▶ _DATA FOR THE TASK_:
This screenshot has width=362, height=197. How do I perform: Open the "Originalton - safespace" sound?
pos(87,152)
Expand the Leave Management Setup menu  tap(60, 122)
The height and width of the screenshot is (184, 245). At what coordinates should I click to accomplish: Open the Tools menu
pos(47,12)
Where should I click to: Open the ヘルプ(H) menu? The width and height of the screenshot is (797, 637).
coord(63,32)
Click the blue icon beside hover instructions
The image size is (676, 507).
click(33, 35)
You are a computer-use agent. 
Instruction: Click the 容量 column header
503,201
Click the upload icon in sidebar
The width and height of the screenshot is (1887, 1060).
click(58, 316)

...

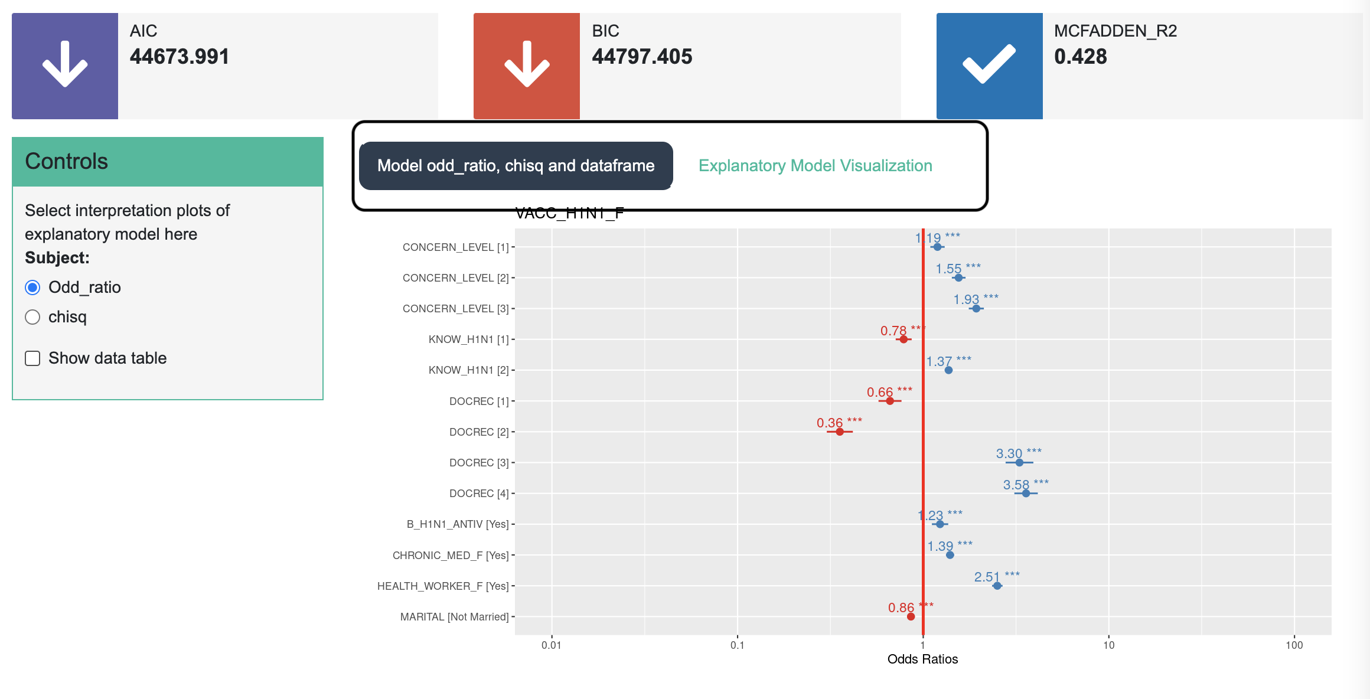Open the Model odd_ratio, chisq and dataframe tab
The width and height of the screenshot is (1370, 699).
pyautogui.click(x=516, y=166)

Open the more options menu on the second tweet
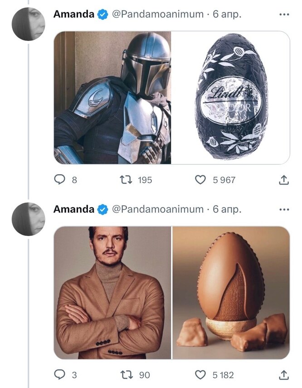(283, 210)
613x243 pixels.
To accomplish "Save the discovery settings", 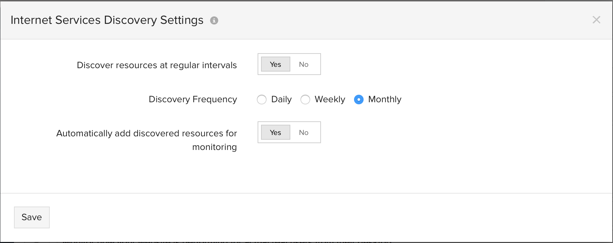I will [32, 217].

...

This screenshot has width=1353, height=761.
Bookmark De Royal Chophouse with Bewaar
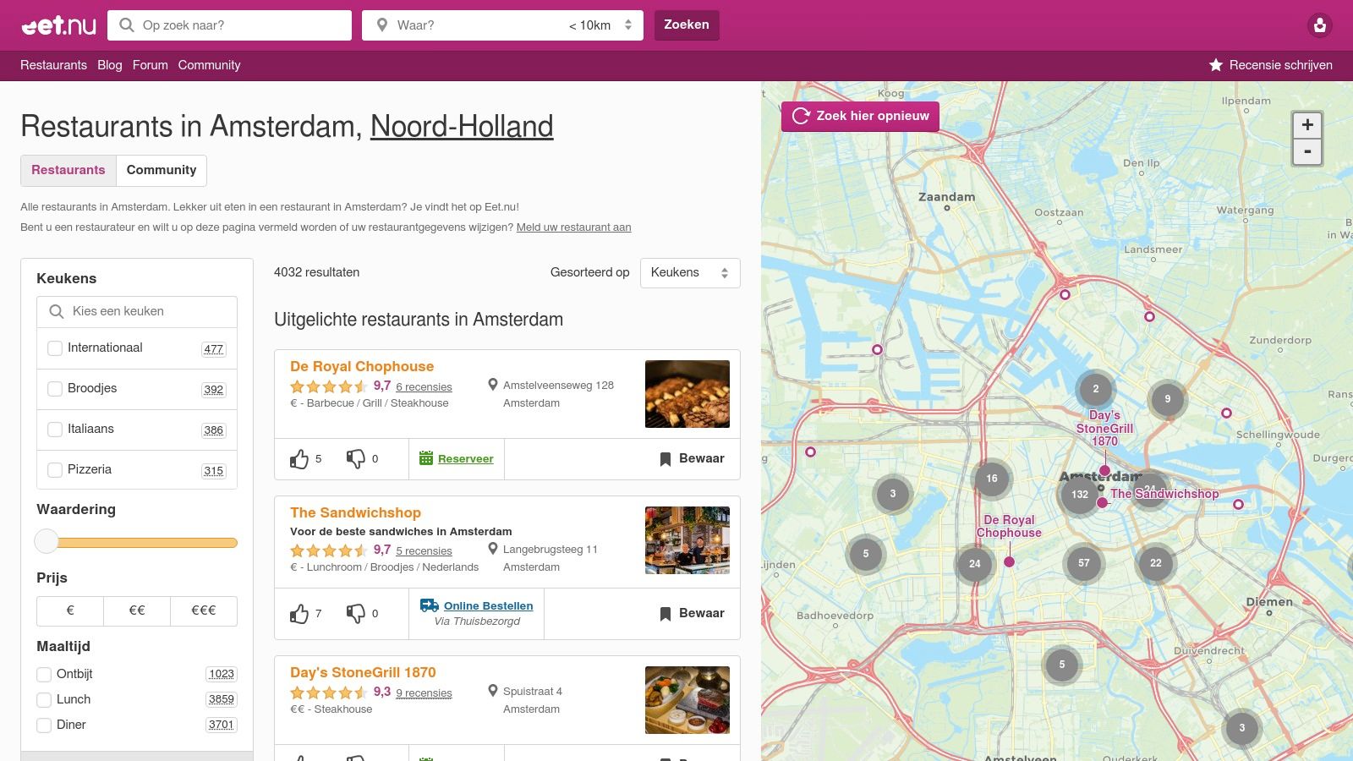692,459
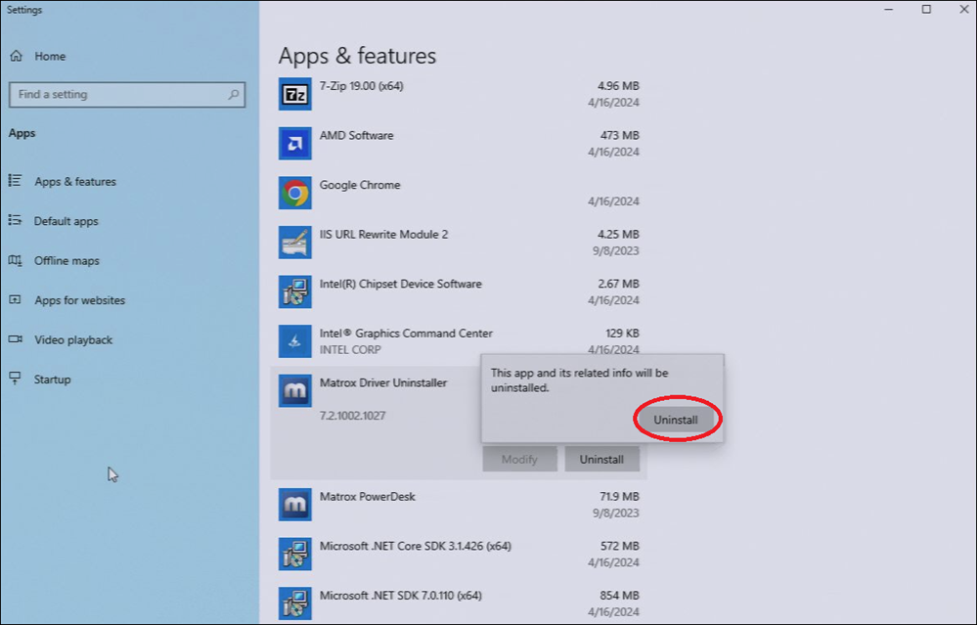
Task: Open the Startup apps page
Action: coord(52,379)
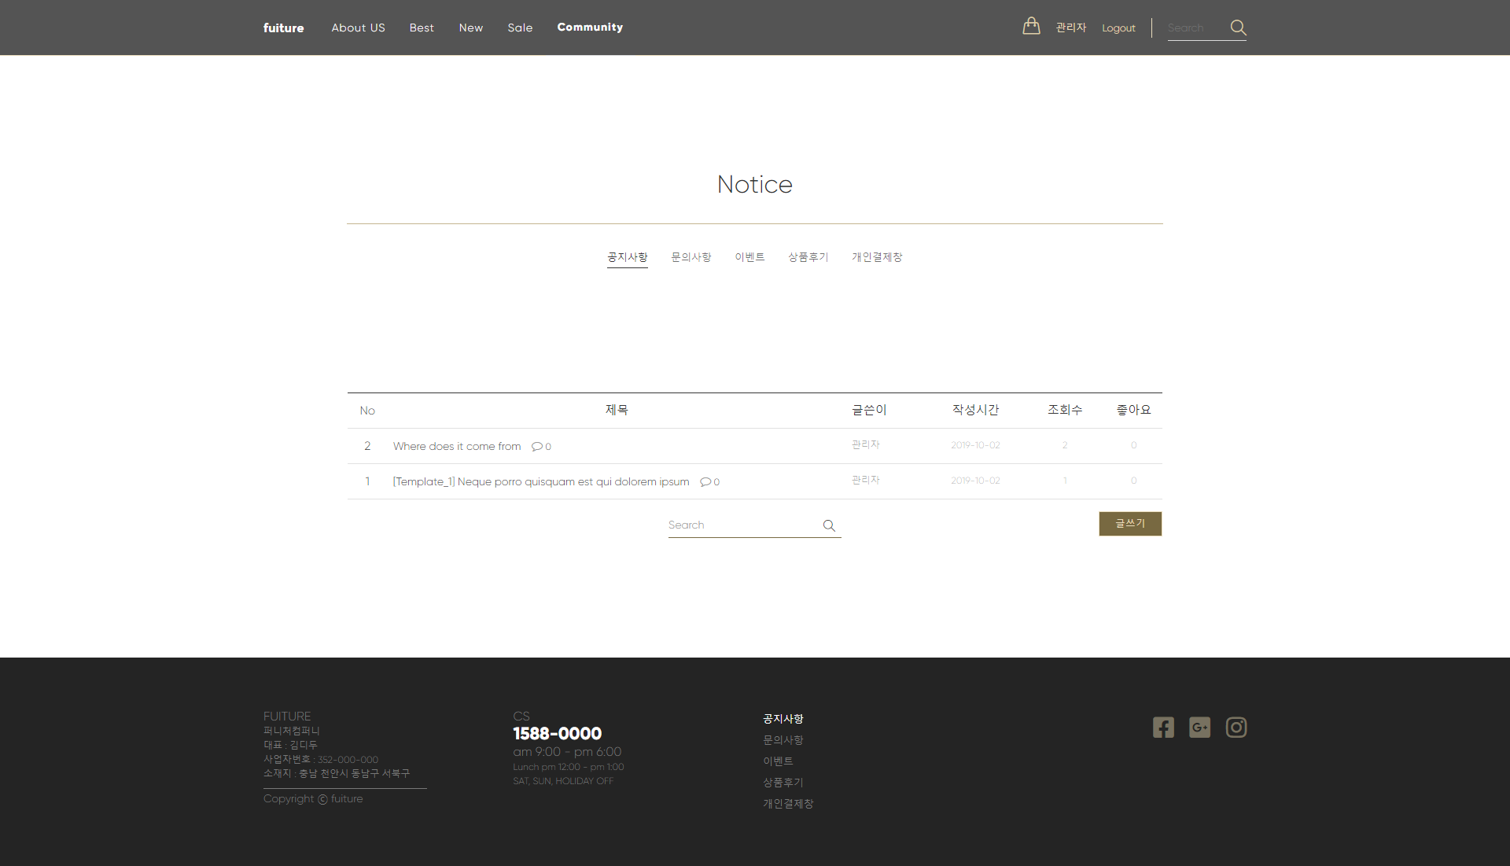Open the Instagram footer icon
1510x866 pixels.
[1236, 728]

▶ _GIVEN REQUEST_: Which lines in the records contain the string "width" with the same capitalization? Copy each of those lines.

▶ _FINAL RESULT_:
This screenshot has width=362, height=197. How do I perform: Open the "Originalton - safespace" sound?
The height and width of the screenshot is (184, 245). At what coordinates should I click to accomplish: Open the Tools menu
Where should I click to: Open the ヘルプ(H) menu? The width and height of the screenshot is (797, 637).
The width and height of the screenshot is (1887, 1060).
The width and height of the screenshot is (1370, 699).
This screenshot has width=1353, height=761.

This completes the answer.